The core of our approach is The New Ranch, which is based on the idea that the natural processes that make land productive for livestock are the same processes that sustain habitat for wildlife, increase and protect biological diversity, and promote functioning watersheds. It’s all about healthy land. The goals of The New Ranch are to make grasslands productive and diverse, reduce erosion, reinstate the flow of streams and springs, and provide habitat for wildlife. The result is higher profitability and hopefully, sustainable, locally based agriculture. It’s a great idea but can you actually do this without a huge bank account? Let’s head back to the ranch for the answer…
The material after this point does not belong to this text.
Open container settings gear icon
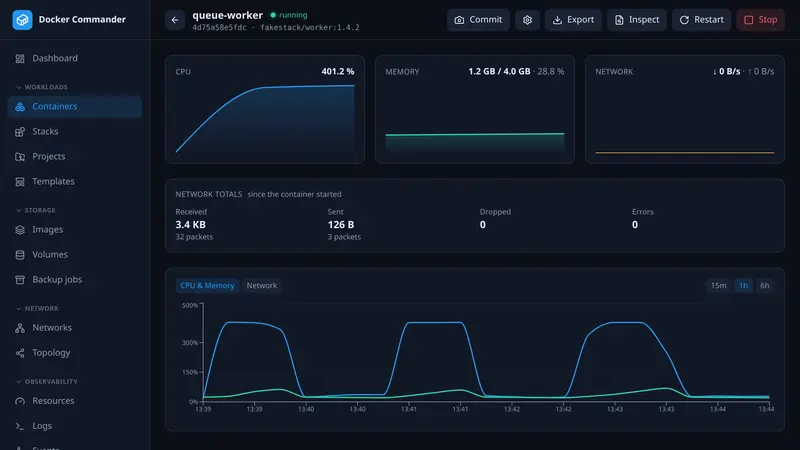800x450 pixels. [527, 20]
The Valle Grande Ranch, located 30 miles southeast of SF on Rowe Mesa, was purchased in 1997 by the Conservation Fund to serve as a grassbank for northern NM Forest Service grazing allotments. The Rowe Mesa Grassbank provided a place to graze livestock while restoration work was being conducted on home allotments. The project was initially funded by a combination of government and foundation grants, with support from the Forest Service. The Quivira Coalition took over the project in 2004. With grant funding running out, we developed a transition plan that makes the ranch largely self-supporting over a period of five years. The business plan is based on building a herd adapted to conditions on the mesa and marketing the meat locally. We hope to sell to local consumers all of the animals we and our neighbors raise. The market is there and the production capacity is there; it is just a matter of connecting the two. While simple in concept, putting a local beef marketing program in place is perhaps the greatest challenge of all.

The Quivira herd will eventually utilize approximately half of the allotment’s annual production capacity with the other half dedicated to grassbank and other
conservation functions. We call it “conservation with a business plan.”